For the record, at Birst the vast majority of our deployments are measured in weeks, and are deployed well within 90 days.

More people are implementing, or have implemented, SaaS BI (16 percent) than in-memory analytics (4 percent) or open source BI (just 9 percent), according to respondents. What do you make of those numbers in terms of the strength of SaaS in the marketplace?

This was a surprising result for us. There are some very prominent in-memory analytics and open source BI companies out there, so we were expecting a much stronger showing for them.

I think the results show the compelling value proposition of SaaS. Open source BI has dramatically reduced upfront software costs, but the implementation and maintenance resource requirements are not much better than traditional BI. In-memory can be very affordable to initially deploy but doesn’t scale well and is not necessarily as powerful.

SaaS BI has power along with affordability, scalability, and ease of use. That message is spreading more quickly than we thought it would, perhaps because companies have a greater willingness to consider more options in order to achieve their technology goals.

Only 37 percent of respondents said they would use SaaS BI with a SaaS operational application such as Salesforce.com. That means 63 percent would use SaaS with an on-premise or in-house operational solution. Can you explain that response?

There was an assumption made early on about SaaS BI solutions: they were appropriate only for data coming from other SaaS systems, like Salesforce.com. However, this is simply not the case. SaaS BI can handle data from any system, either on-premise, as with an Oracle database or desktop Excel files, or from SaaS systems. This survey indicates that customers understand this – they know that BI solutions can pull data from multiple sources, and they expect SaaS BI to do that, too.

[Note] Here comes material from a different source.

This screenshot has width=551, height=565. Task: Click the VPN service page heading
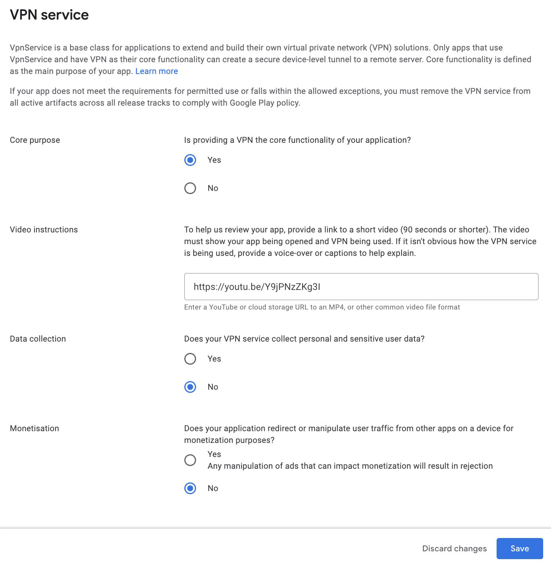49,15
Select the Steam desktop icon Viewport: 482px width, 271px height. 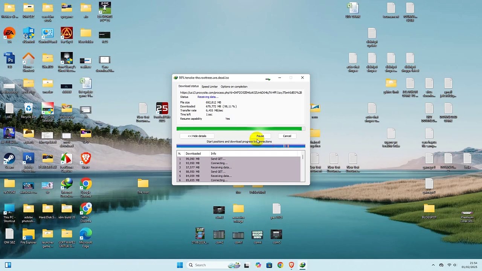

One concern that is sometimes voiced about SaaS is that IT can lose control of an off-premise solution. Did the survey address that?

The survey did address the issue of IT opposition, which is usually due to concerns about control.

It’s valuable to break that up that discussion into various components, however, since IT departments are increasingly willing to have the “plumbing” aspect of BI -- maintenance of hardware and servers -- offloaded to third parties. The remaining control concern is about the security of the data itself and ensuring that a SaaS system doesn’t somehow disrupt the company’s other systems.

With BI, this is less of a concern, since the security issues are now well known and addressed, while the source data is often kept in operational systems or other data warehouses from which the BI system is pulling. In short, BI is analyzing your data, but not interfering with it.

Over half of respondents said they would use SaaS BI in conjunction with an in-house BI/DW system. Is that a common trend among your customers? What size companies tend to use SaaS BI along with in-house systems, and in what ways?

This was an interesting statistic, since many Birst customers use our SaaS BI solution in conjunction with another in-house system. Historically, companies tried to build one single master BI system to rule them all, but quickly discovered that this was untenable due to cost and complexity. Now, there is much more of a portfolio approach.

Interestingly, customers are ahead of the industry analysts on this. We have many customers who say, “Well, I installed on-premise BI for the finance team years ago, but now I need something for marketing and sales, and it’s too expensive for me to extend what I already have. Since you’re compatible, faster to deploy, and more affordable, we’ll go with Birst.”

This is in contrast to questions we get from industry analysts all the time, who ask, “Why would anyone rip out their expensive on-premise system and replace it with Birst?” The answer is clear -- customers won’t rip out their old systems. They’ll just add Birst alongside the existing systems to address their growing list of BI projects.